■ ЗАДАНИЯ
[1] Выведите без изменений часть отрывка о пасторе Шиллингере: начните с места, где стоят слова «Мой дедушка Шиллингер, которого», и остановитесь после слов «каждому заглянуть туда.».
[2] Напишите, что следует дальше в отрывке о пасторе Шиллингере, начиная сразу после его последнего предложения.

------ ИСХОДНЫЙ ТЕКСТ

Мне было очень тяжело бороться со своей вспыльчивостью. Передо мной всплывают воспоминания детских лет, заставляя меня смиряться и постоянно быть настороже в этой борьбе.
Мой дедушка Шиллингер, которого мне не привелось видеть, был горячим поклонником просвещения. Он еще был преисполнен духом XVIII столетия. После службы он сообщал людям, которые поджидали его на улице у церкви, политические новости и знакомил их с новейшими открытиями человеческого духа. Если на небе было что посмотреть, он выставлял вечером перед своим домом подзорную трубу и разрешал каждому заглянуть туда.
А так как католический патер также хранил еще верность духу XVIII столетия и обладал широтой сердца, оба духовных лица жили в соседних домах душа в душу. Если у одного из них оказывалось больше гостей, чем он мог разместить, он отводил гостя к соседу. А когда кто-то из них отправлялся в поездку, другой посещал и больных иной конфессии, дабы они не оставались без духовного утешения. Когда пасхальным утром католический пастырь спешил после мессы за праздничный стол, дедушка открывал окно и поздравлял его с окончанием поста.
Однажды ночью в деревне был большой пожар. Когда огонь стал угрожать евангелическому пастырю в его доме, все вещи перенесли к католическому. При этом случилось так, что кринолин моей бабушки оказался в спальне католического викария и оттуда на следующее утро его должны были нести обратно в соседний пасторский дом.
Свои проповеди дедушка продумывал до мельчайших деталей. В субботу в доме должна была царить абсолютная тишина. В этот день не должно было быть никаких гостей. Когда его сын был студентом, он должен был так устраиваться, чтобы ни в коем случае не приезжать на каникулы в субботу.
Кажется, у него была властная натура, у этого доброго пастора Шиллингера. Он умел внушать людям уважение. Человек, который хотел что-либо обсудить с господином пастором, не мог явиться иначе, как в черном сюртуке и высокой шляпе.
В долине о нем ходили многочисленные анекдоты. В двух из них речь шла о "тюрте" - классическом мясном паштете Мюнстерской долины, - который он должен был разрезать во время свадьбы или крестин, где председательствовал в качестве священника. Однажды он будто бы спросил, не все ли равно, где он разрежет этот паштет. И после утвердительного ответа заявил: "Тогда я разрежу его дома". Другой раз он по недосмотру отрезал себе слишком маленький кусочек. Когда поднос возвратился к нему и он увидел, что уже ничего не осталось, он сказал: "Я ем его без всякого аппетита", - хотя каждый знал, как он его любит. Эти и другие анекдоты еще и сегодня рассказывают в долине на свадьбах и крестинах, вспоминая пастора Шиллингера и посмеиваясь над его странностями, как того требует обычай.

------------
------ ИСХОДНЫЕ ДАННЫЕ

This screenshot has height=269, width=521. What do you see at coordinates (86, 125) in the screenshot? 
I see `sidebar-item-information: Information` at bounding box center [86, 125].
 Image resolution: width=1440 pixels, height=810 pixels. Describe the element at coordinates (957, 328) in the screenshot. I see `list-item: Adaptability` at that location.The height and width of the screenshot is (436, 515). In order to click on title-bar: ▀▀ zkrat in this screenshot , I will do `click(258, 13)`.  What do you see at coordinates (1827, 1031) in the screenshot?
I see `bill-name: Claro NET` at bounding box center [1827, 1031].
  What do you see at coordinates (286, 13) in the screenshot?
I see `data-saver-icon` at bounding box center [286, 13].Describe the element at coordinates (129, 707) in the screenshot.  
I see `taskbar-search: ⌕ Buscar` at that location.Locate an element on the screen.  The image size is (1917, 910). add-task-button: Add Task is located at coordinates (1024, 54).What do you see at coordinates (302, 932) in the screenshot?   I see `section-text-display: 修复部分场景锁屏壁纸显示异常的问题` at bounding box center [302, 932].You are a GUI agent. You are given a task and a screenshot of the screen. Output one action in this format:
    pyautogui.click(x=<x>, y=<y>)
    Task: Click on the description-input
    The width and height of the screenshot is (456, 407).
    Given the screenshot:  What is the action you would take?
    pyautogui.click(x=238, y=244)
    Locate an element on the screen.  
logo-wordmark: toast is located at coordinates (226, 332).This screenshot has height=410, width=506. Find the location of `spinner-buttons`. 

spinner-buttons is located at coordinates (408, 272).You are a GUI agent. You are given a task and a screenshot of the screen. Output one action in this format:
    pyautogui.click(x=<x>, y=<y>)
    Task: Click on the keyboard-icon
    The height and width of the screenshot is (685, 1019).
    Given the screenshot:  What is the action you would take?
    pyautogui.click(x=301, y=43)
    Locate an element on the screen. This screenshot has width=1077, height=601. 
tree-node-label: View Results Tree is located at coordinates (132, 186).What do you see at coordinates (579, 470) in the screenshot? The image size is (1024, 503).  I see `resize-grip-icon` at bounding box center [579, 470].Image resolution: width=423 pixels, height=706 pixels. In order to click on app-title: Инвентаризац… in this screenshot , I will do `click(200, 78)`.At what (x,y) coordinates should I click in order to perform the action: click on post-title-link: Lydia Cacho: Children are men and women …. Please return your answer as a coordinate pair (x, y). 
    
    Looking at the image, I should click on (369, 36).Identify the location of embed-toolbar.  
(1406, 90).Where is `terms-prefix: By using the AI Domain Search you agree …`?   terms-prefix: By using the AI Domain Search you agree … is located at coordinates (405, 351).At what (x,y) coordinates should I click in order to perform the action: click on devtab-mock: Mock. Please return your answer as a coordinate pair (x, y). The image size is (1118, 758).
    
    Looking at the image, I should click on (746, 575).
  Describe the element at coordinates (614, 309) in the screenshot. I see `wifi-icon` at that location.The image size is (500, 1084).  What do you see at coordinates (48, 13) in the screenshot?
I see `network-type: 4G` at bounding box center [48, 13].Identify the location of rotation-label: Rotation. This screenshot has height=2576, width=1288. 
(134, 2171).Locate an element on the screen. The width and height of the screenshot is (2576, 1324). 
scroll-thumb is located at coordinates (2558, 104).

------------

■ ОТВЕТЫ ПО ЗАДАНИЯМ
[1]
Мой дедушка Шиллингер, которого мне не привелось видеть, был горячим поклонником просвещения. Он еще был преисполнен духом XVIII столетия. После службы он сообщал людям, которые поджидали его на улице у церкви, политические новости и знакомил их с новейшими открытиями человеческого духа. Если на небе было что посмотреть, он выставлял вечером перед своим домом подзорную трубу и разрешал каждому заглянуть туда.

[2]
Пасторского дома, где он жил, церкви, где он читал проповеди, больше не существует. Их разворотили бомбы. Огромный ров прошел посередине храма. Но находившаяся возле него могила старого пастора чудом осталась невредимой.
Когда я был еще так мал, что едва мог понять, о чем мне говорят, мама рассказала, что имя Альберт дано мне в память о ее умершем брате. Этот брат - впрочем, только наполовину брат, сын от первого брака моего дедушки был пастором в соборе св. Николая в Страсбурге. В семидесятом году, после сражения у Вейсенбурга, он был послан в Париж, чтобы, ввиду предстоящей осады Страсбурга, доставить медикаменты. Там, вместо того чтобы предоставить в его распоряжение медикаменты, о которых молили врачи Страсбурга, его посылали из одной канцелярии в другую. Когда наконец он с малой частью того, что требовалось, смог отправиться назад, крепость уже была полностью осаждена. Генерал фон Вердер, командовавший немецкой армией, позволил доставить медикаменты в Страсбург, но задержал моего дядю как военнопленного у себя. Таким образом, ему пришлось всю осаду провести с осаждавшими, и его мучила мысль о том, что его община может подумать, будто он добровольно оставил ее на произвол судьбы в трудное время. Со своим больным сердцем он не смог преодолеть последствий напряжения тех месяцев. Летом 1872 года в кругу своих друзей в Страсбурге он отдал Богу душу.